Records taken from a collection:

>> Begin

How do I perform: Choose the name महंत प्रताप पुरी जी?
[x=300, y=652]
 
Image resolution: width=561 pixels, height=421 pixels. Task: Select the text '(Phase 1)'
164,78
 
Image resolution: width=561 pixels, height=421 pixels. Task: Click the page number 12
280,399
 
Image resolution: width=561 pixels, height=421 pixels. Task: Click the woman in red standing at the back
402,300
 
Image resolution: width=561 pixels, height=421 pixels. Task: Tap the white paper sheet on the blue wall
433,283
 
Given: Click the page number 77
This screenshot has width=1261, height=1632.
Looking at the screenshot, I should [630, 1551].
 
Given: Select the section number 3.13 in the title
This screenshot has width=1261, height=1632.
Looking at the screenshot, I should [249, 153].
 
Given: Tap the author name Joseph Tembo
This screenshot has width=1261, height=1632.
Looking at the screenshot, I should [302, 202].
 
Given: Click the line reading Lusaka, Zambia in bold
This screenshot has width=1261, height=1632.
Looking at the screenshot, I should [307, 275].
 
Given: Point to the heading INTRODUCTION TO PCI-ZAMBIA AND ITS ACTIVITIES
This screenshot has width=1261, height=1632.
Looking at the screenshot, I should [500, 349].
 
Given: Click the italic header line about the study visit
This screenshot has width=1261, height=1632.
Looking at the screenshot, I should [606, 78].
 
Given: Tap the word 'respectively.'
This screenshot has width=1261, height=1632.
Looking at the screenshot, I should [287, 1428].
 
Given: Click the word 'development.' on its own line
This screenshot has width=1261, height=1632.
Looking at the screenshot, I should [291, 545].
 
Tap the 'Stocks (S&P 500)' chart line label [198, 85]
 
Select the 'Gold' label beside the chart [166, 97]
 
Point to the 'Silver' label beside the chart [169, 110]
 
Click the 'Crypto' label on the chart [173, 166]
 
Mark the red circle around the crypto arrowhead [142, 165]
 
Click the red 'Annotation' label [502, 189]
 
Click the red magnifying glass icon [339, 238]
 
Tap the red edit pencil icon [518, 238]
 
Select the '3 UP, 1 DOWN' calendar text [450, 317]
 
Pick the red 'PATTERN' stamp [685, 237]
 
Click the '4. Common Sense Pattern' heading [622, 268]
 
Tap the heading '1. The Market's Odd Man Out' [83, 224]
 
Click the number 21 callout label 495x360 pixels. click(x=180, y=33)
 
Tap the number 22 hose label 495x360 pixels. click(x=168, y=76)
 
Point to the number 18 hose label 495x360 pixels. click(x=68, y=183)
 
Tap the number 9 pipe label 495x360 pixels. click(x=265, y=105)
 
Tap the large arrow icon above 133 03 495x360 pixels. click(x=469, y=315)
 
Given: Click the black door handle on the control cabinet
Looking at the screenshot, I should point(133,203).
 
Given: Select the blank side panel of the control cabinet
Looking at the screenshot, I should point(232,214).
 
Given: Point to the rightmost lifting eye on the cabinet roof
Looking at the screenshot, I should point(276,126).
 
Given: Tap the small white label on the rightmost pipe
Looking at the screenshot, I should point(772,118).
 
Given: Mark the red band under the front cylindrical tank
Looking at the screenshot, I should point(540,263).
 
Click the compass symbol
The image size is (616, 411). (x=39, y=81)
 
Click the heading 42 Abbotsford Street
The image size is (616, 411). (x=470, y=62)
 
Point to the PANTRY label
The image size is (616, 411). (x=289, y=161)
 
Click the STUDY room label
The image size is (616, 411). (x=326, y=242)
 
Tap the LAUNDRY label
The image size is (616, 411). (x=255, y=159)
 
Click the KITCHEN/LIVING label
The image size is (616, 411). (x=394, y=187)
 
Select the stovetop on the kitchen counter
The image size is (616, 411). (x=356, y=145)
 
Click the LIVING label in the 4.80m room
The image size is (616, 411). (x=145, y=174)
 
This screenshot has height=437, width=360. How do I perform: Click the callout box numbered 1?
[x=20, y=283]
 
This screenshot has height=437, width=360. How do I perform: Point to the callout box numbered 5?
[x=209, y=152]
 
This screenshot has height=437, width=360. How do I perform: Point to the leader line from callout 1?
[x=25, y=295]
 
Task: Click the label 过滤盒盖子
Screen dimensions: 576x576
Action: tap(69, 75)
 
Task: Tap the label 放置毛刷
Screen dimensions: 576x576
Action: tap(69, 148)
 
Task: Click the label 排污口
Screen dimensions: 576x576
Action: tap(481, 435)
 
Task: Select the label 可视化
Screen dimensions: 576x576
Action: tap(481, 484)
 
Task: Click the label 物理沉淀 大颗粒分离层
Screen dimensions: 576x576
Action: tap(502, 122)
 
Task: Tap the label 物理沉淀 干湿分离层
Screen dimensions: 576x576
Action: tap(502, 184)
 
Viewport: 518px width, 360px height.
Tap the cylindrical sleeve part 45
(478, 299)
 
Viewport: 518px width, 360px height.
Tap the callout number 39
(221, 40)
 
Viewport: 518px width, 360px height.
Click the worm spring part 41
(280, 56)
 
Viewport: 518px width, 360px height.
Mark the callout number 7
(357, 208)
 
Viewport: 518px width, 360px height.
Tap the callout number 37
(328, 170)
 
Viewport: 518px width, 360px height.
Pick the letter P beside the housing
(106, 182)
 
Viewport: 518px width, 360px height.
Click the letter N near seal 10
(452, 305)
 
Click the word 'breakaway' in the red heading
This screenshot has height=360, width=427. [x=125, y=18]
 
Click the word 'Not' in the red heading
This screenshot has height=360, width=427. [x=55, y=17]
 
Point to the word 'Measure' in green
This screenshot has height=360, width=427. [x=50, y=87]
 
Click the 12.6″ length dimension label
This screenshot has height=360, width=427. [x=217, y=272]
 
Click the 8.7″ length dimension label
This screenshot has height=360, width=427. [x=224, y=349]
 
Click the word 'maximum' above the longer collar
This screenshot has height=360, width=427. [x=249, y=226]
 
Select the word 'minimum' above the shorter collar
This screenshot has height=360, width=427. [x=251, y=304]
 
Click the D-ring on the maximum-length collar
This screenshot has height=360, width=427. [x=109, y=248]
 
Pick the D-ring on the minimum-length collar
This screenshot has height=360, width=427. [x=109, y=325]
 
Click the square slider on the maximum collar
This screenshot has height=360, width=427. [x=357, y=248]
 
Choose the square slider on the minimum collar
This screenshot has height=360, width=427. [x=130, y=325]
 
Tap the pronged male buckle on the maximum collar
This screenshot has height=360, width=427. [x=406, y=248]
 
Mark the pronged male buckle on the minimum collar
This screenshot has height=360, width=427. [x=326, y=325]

>> End

--- STATED PROBLEM ---
Reproduce every line of the material above without changing anything.

--- EXPECTED ANSWER ---
How do I perform: Choose the name महंत प्रताप पुरी जी?
[x=300, y=652]
 
Image resolution: width=561 pixels, height=421 pixels. Task: Select the text '(Phase 1)'
164,78
 
Image resolution: width=561 pixels, height=421 pixels. Task: Click the page number 12
280,399
 
Image resolution: width=561 pixels, height=421 pixels. Task: Click the woman in red standing at the back
402,300
 
Image resolution: width=561 pixels, height=421 pixels. Task: Tap the white paper sheet on the blue wall
433,283
 
Given: Click the page number 77
This screenshot has width=1261, height=1632.
Looking at the screenshot, I should [630, 1551].
 
Given: Select the section number 3.13 in the title
This screenshot has width=1261, height=1632.
Looking at the screenshot, I should [249, 153].
 
Given: Tap the author name Joseph Tembo
This screenshot has width=1261, height=1632.
Looking at the screenshot, I should [302, 202].
 
Given: Click the line reading Lusaka, Zambia in bold
This screenshot has width=1261, height=1632.
Looking at the screenshot, I should [307, 275].
 
Given: Point to the heading INTRODUCTION TO PCI-ZAMBIA AND ITS ACTIVITIES
This screenshot has width=1261, height=1632.
Looking at the screenshot, I should [500, 349].
 
Given: Click the italic header line about the study visit
This screenshot has width=1261, height=1632.
Looking at the screenshot, I should [606, 78].
 
Given: Tap the word 'respectively.'
This screenshot has width=1261, height=1632.
Looking at the screenshot, I should [287, 1428].
 
Given: Click the word 'development.' on its own line
This screenshot has width=1261, height=1632.
Looking at the screenshot, I should [291, 545].
 
Tap the 'Stocks (S&P 500)' chart line label [198, 85]
 
Select the 'Gold' label beside the chart [166, 97]
 
Point to the 'Silver' label beside the chart [169, 110]
 
Click the 'Crypto' label on the chart [173, 166]
 
Mark the red circle around the crypto arrowhead [142, 165]
 
Click the red 'Annotation' label [502, 189]
 
Click the red magnifying glass icon [339, 238]
 
Tap the red edit pencil icon [518, 238]
 
Select the '3 UP, 1 DOWN' calendar text [450, 317]
 
Pick the red 'PATTERN' stamp [685, 237]
 
Click the '4. Common Sense Pattern' heading [622, 268]
 
Tap the heading '1. The Market's Odd Man Out' [83, 224]
 
Click the number 21 callout label 495x360 pixels. click(x=180, y=33)
 
Tap the number 22 hose label 495x360 pixels. click(x=168, y=76)
 
Point to the number 18 hose label 495x360 pixels. click(x=68, y=183)
 
Tap the number 9 pipe label 495x360 pixels. click(x=265, y=105)
 
Tap the large arrow icon above 133 03 495x360 pixels. click(x=469, y=315)
 
Given: Click the black door handle on the control cabinet
Looking at the screenshot, I should point(133,203).
 
Given: Select the blank side panel of the control cabinet
Looking at the screenshot, I should point(232,214).
 
Given: Point to the rightmost lifting eye on the cabinet roof
Looking at the screenshot, I should point(276,126).
 
Given: Tap the small white label on the rightmost pipe
Looking at the screenshot, I should point(772,118).
 
Given: Mark the red band under the front cylindrical tank
Looking at the screenshot, I should point(540,263).
 
Click the compass symbol
The image size is (616, 411). (x=39, y=81)
 
Click the heading 42 Abbotsford Street
The image size is (616, 411). (x=470, y=62)
 
Point to the PANTRY label
The image size is (616, 411). (x=289, y=161)
 
Click the STUDY room label
The image size is (616, 411). (x=326, y=242)
 
Tap the LAUNDRY label
The image size is (616, 411). (x=255, y=159)
 
Click the KITCHEN/LIVING label
The image size is (616, 411). (x=394, y=187)
 
Select the stovetop on the kitchen counter
The image size is (616, 411). (x=356, y=145)
 
Click the LIVING label in the 4.80m room
The image size is (616, 411). (x=145, y=174)
 
This screenshot has height=437, width=360. How do I perform: Click the callout box numbered 1?
[x=20, y=283]
 
This screenshot has height=437, width=360. How do I perform: Point to the callout box numbered 5?
[x=209, y=152]
 
This screenshot has height=437, width=360. How do I perform: Point to the leader line from callout 1?
[x=25, y=295]
 
Task: Click the label 过滤盒盖子
Screen dimensions: 576x576
Action: tap(69, 75)
 
Task: Tap the label 放置毛刷
Screen dimensions: 576x576
Action: tap(69, 148)
 
Task: Click the label 排污口
Screen dimensions: 576x576
Action: tap(481, 435)
 
Task: Select the label 可视化
Screen dimensions: 576x576
Action: tap(481, 484)
 
Task: Click the label 物理沉淀 大颗粒分离层
Screen dimensions: 576x576
Action: tap(502, 122)
 
Task: Tap the label 物理沉淀 干湿分离层
Screen dimensions: 576x576
Action: tap(502, 184)
 
Viewport: 518px width, 360px height.
Tap the cylindrical sleeve part 45
(478, 299)
 
Viewport: 518px width, 360px height.
Tap the callout number 39
(221, 40)
 
Viewport: 518px width, 360px height.
Click the worm spring part 41
(280, 56)
 
Viewport: 518px width, 360px height.
Mark the callout number 7
(357, 208)
 
Viewport: 518px width, 360px height.
Tap the callout number 37
(328, 170)
 
Viewport: 518px width, 360px height.
Pick the letter P beside the housing
(106, 182)
 
Viewport: 518px width, 360px height.
Click the letter N near seal 10
(452, 305)
 
Click the word 'breakaway' in the red heading
This screenshot has height=360, width=427. [x=125, y=18]
 
Click the word 'Not' in the red heading
This screenshot has height=360, width=427. [x=55, y=17]
 
Point to the word 'Measure' in green
This screenshot has height=360, width=427. [x=50, y=87]
 
Click the 12.6″ length dimension label
This screenshot has height=360, width=427. [x=217, y=272]
 
Click the 8.7″ length dimension label
This screenshot has height=360, width=427. [x=224, y=349]
 
Click the word 'maximum' above the longer collar
This screenshot has height=360, width=427. [x=249, y=226]
 
Select the word 'minimum' above the shorter collar
This screenshot has height=360, width=427. [x=251, y=304]
 
Click the D-ring on the maximum-length collar
This screenshot has height=360, width=427. [x=109, y=248]
 
Pick the D-ring on the minimum-length collar
This screenshot has height=360, width=427. [x=109, y=325]
 
Click the square slider on the maximum collar
This screenshot has height=360, width=427. [x=357, y=248]
 
Choose the square slider on the minimum collar
This screenshot has height=360, width=427. [x=130, y=325]
 
Tap the pronged male buckle on the maximum collar
This screenshot has height=360, width=427. [x=406, y=248]
 
Mark the pronged male buckle on the minimum collar
This screenshot has height=360, width=427. [x=326, y=325]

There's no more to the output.